EXCERPT
(begin)

A simple command-line interface and Python (2 and 3) library for reading and writing files to the spiffs filesystem of an ESP8266 wifi IoT device running NodeMCU.
$ python setup.py install
You can alternatively use the nodemcuload.py
file standalone. Make sure you
have the pyserial library installed and
substitute python nodemcuload.py
in place of nodemcuload
in the examples
below.
Write myscript.lua
to main.lua
in flash:
$ nodemcuload --write main.lua < myscript.lua
Read main.lua
back from flash and print it to myscript.lua
:
$ nodemcuload --read main.lua > myscript.lua
List all files on the device:
$ nodemcuload --list
Total 1 file, 2117 bytes
main.lua 2117
Delete main.lua
from flash:
$ nodemcuload --delete main.lua
Reformat the flash (erasing all files):
$ nodemcuload --format
Move/rename foo.lua
to bar.lua
in flash:
$ nodemcuload --move foo.lua bar.lua
Start executing main.lua
on the device using the Lua
dofile
command:
$ nodemcuload --dofile main.lua
Instruct the device to reset itself and wait until the prompt returns:
$ nodemcuload --restart
To use a specific device and baudrate:
$ nodemcuload --port=/dev/ttyUSB0 --baudrate=115200 ...

(end)

SET OF TASKS
- 1) Duplicate a passage from the nodemcuload usage guide, beginning at the words "A simple command-line" and stopping after the words "device running NodeMCU.".
- 2) Write the next part of the nodemcuload usage guide, picking up after its last line.

DATA SEGMENT

(begin)

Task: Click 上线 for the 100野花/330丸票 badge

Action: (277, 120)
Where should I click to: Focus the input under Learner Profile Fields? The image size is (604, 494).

(end)

PER-TASK ANSWERS
- 1)
A simple command-line interface and Python (2 and 3) library for reading and writing files to the spiffs filesystem of an ESP8266 wifi IoT device running NodeMCU.

- 2)
Use as a Python library:
$ python
>>> from serial import Serial
>>> from nodemcuload import NodeMCU
>>> n = NodeMCU(Serial("/dev/ttyUSB0", 9600, timeout=2.0))
>>> print(n.get_version())
(1, 4)
This tool functions by sending commands to the Lua interpreter provided by
NodeMCU. This means that if this functionality is unavailable (e.g. due to a
rogue init.lua
) the command will fail.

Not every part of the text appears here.